The worst thing one can say about Coraline is that it's not quite as good as director Henry Selick's masterpiece, The Nightmare Before Christmas. On the other hand, considering the caliber of that film - and the heavily mixed bag which Selick has produced in the intervening years - Coraline stands in very good company.

It reinterprets the marvelous whimsy of Nightmare in a unique new form; its dark fairy tale feels at once fresh and timeless (as befits the original author, Neil Gaiman). If its climax loses a certain momentum or its fantastic world contains the odd pothole or two, what of it? Films with much fewer assets have gotten away with much worse.

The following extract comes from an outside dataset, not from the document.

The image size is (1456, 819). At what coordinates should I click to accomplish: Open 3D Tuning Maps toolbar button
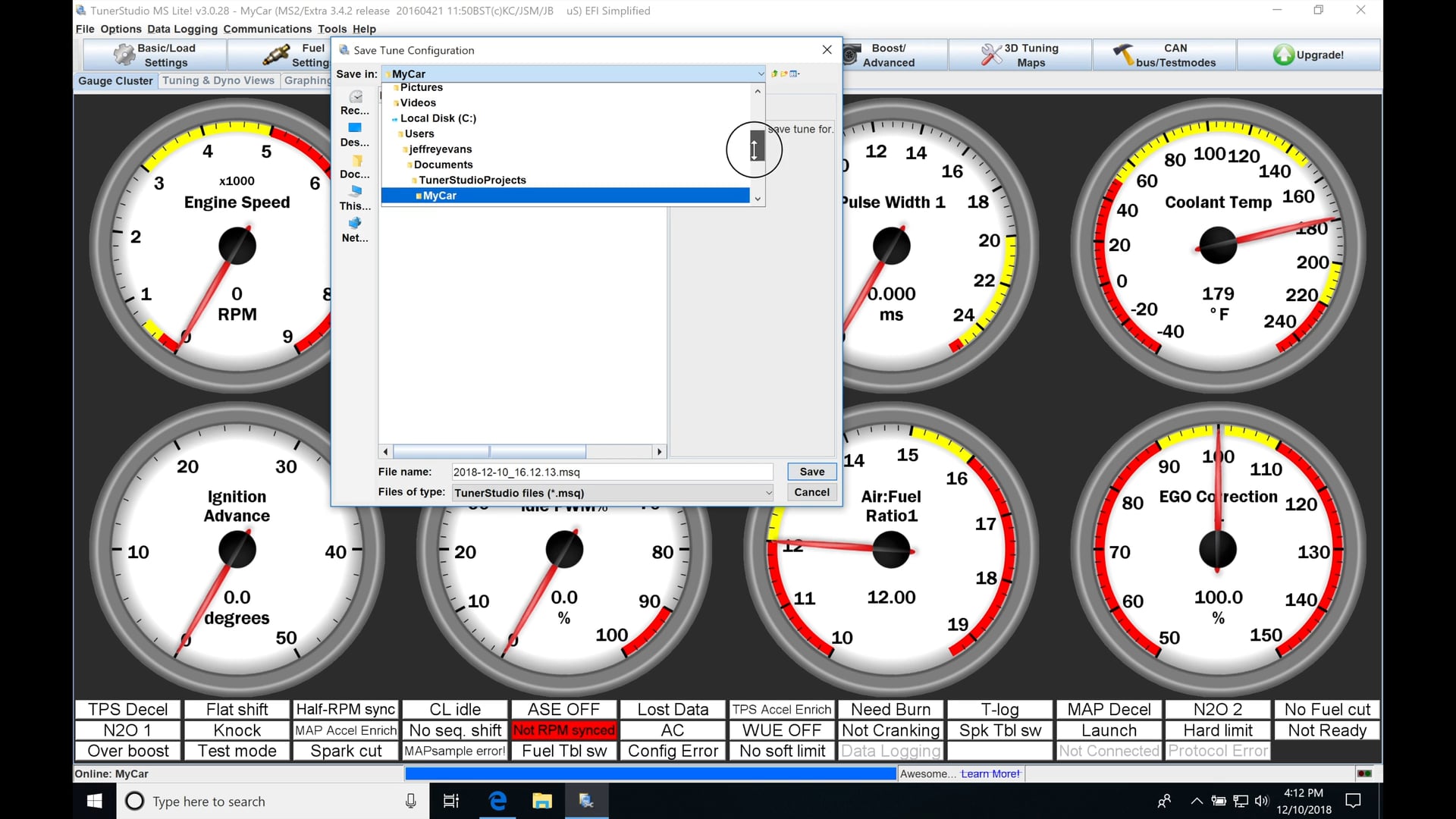(x=1020, y=55)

Selick possesses something of a magic bullet with the stop-motion animation he specializes in. Under its snapshutter elegance, even mundane activities such as climbing the stairs take on a wondrous fascination. That pays dividends as Coraline gets up to speed. The tropes resemble those of many children's tales: a titular girl (voiced by Dakota Fanning), ignored by her overworked parents, is left free to wander around the spooky house they have just moved into and eventually starts poking into corners perhaps better left alone. One in particular holds especial interest: a tiny door, wallpapered over, which leads to a seemingly more perfect world.

"Coraline doesn't need  gimmicks such as 3-D!"

Coraline herself scores the film's first genuine coup mostly with her extraordinary ordinariness. Filmmakers often feel the need to make such characters "special" by saddling them with a bevy of quirky outsider clichés. Not so this one. She's clever and can think on her feet, but otherwise she's just a bored little girl eager for some excitement. That helps the more fantastic elements feel all the more surprising. Her version of excitement basically centers on the idea of a better mother, one who pays attention to her and does more interesting things than struggle to keep the bills paid. That little door has one for her - kinder, gentler and with infinitely cooler things to do.

The "Other Mother" cooks fantastic meals served on miniature trolley cars and grows gardens patterned after Coraline's face. Neighbors and other members of her family have their own doppelgangers beyond the door as well, all practiced in wondrous magic tricks and all seemingly devoted to making her happy. Of course, they also sport these strange button eyes - save for a solitary black cat (voiced by Keith David) who, like Coraline herself, moves between the two worlds with ease - and there's something a little hungry in their smiles, but that certainly couldn't come back to bite our young heroine on the bottom, could it?

Selick adorns the basic arc with a cornucopia of imaginative details, ranging from the whimsical (an audience hall filled with appreciative Scottie dogs) to the terrifying (the melting spider-like visages behind that alternate universe). They pull us through the movie's landscape, defying expectations just often enough to keep us on our toes while seducing us with their charm as completely as Nightmare did.

The voice casting helps, topped by Fanning's spot-on embodiment of Coraline and Teri Hatcher's various forms of mother. But the film's success hinges most significantly on the delicate balance between its two primary creative forces: harnessing Gaiman's defiance of expectations with the imaginative execution of Selick's painstakingly manipulated puppets. A certain leisurely pace in the first act and a bit of routine mopping up in the third are all that stand between it and genuine masterpiece status.

In light of that, its use of 3-D becomes almost superfluous. Supporters maintain that stop-motion is enhanced by the process, and it certainly doesn't damage the film unduly to see all the sets and characters popping out of the screen at us. At the same time, those funky glasses add little beyond a slightly more interesting palate: one which isn't unduly missed when viewed in two dimensions. Coraline needs no such gimmicks to excel at its appointed task. Its core is too compelling, its characters too irresistible to be hobbled by that crutch. See it in three dimensions or see it in two: it makes no difference.

The spell it casts pulls us in regardless, reminding those who watch it what wonders this medium is capable of.